Tuesday, August 3, 2010

Training Update - Aug. 3, 2010

Things have been going pretty well on the training front. I managed to keep up running while on family vacation, and at the same time, get in a couple of longer runs. Since returning to Victoria, I was back on form in the TNW speed sessions, which is a good sign.
For my long runs, I did Gowland-Tod to Glen Lake (28k) three weekends ago. The next weekend I had the opportunity to do a portion of the JdF, where I ran with Sean Chester and completed 28k in 4 hours. And then this past weekend, I bailed on a 36k training run attempt and turned it into a 13k run. I was ok with this, as there is still time for me to get in a few longer ones.
The next two weekends will be critical for me. If I can basically nail two more long (3 hr. ~36-40k) training runs, I should be where I want for the JdF Trail Run on Aug. 29th.

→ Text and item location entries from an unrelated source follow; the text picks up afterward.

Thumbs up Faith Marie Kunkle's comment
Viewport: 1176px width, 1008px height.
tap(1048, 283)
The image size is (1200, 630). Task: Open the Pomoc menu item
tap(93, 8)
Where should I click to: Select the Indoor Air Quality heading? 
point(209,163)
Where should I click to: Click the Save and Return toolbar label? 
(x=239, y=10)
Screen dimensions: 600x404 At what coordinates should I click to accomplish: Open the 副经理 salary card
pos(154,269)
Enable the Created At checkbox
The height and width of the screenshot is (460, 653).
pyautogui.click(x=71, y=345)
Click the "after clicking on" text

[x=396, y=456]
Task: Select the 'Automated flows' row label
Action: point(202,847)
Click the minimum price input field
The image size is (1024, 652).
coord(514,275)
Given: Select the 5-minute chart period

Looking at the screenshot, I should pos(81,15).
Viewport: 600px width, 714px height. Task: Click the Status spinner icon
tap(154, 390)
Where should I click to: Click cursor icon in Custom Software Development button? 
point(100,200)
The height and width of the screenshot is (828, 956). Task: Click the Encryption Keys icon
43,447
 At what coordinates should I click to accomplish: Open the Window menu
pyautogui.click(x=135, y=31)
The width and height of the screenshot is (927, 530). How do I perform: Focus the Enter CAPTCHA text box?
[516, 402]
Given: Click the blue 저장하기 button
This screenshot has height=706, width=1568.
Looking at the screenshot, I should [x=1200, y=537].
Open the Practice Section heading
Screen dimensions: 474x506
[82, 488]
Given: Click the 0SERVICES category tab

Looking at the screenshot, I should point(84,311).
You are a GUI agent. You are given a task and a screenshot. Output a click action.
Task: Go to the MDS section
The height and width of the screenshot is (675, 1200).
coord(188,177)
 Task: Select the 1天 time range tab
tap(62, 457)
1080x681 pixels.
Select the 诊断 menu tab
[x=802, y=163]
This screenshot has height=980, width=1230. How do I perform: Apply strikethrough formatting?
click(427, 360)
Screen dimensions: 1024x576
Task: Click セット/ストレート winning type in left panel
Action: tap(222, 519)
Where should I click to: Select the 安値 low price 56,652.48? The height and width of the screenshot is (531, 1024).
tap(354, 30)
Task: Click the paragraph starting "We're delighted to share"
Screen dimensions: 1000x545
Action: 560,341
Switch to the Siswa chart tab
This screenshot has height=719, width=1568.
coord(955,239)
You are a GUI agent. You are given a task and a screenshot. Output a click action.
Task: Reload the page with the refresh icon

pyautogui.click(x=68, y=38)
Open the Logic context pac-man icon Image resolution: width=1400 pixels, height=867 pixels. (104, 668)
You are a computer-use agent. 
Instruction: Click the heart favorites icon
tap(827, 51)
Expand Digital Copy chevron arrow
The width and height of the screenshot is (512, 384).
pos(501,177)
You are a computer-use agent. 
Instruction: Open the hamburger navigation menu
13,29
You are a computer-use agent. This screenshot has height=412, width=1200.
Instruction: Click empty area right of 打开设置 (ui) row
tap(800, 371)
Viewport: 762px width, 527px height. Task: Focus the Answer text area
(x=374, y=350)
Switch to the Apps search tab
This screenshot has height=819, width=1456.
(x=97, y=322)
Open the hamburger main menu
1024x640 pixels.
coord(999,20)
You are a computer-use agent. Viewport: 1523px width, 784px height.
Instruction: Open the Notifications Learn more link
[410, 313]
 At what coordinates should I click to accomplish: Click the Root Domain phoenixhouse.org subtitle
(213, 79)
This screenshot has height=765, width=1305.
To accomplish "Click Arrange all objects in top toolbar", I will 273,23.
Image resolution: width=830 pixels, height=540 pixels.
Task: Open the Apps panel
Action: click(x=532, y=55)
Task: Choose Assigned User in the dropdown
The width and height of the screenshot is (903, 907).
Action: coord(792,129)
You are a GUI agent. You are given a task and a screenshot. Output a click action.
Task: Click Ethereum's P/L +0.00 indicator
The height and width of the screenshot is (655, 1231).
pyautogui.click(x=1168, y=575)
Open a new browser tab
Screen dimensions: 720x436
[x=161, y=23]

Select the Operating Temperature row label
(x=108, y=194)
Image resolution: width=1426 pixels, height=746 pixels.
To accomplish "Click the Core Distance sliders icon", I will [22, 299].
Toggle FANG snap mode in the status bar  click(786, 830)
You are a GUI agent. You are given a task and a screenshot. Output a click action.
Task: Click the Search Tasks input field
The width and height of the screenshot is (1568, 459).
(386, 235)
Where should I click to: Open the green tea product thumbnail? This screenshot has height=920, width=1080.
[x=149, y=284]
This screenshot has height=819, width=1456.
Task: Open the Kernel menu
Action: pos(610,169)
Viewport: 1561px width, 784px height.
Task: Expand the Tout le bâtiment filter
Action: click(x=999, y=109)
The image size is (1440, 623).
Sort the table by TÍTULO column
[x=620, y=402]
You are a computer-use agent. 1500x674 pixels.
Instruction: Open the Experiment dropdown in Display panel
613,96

I am still unsure if I will run the distance of the trail, or whether I will save myself for the following weekend at the CR 50k. A decision probably will not be made which race will be my "A" race until the day before the JdF. If I'm feeling good though, it will be hard to hold me back!
In other news, Gary Robbins does a speed attempt of the 75k WCT tomorrow. This is big news in my world. It is what I have dreamed about for the past 3 years, and needless to say, I am jealous beyond belief. However, I admire Gary to the nth degree, and I am really hoping he has a good showing and crushed the record. I think he will do it. Go Gary, Go!
I still have not ruled out of attempting it again myself, possibly next year.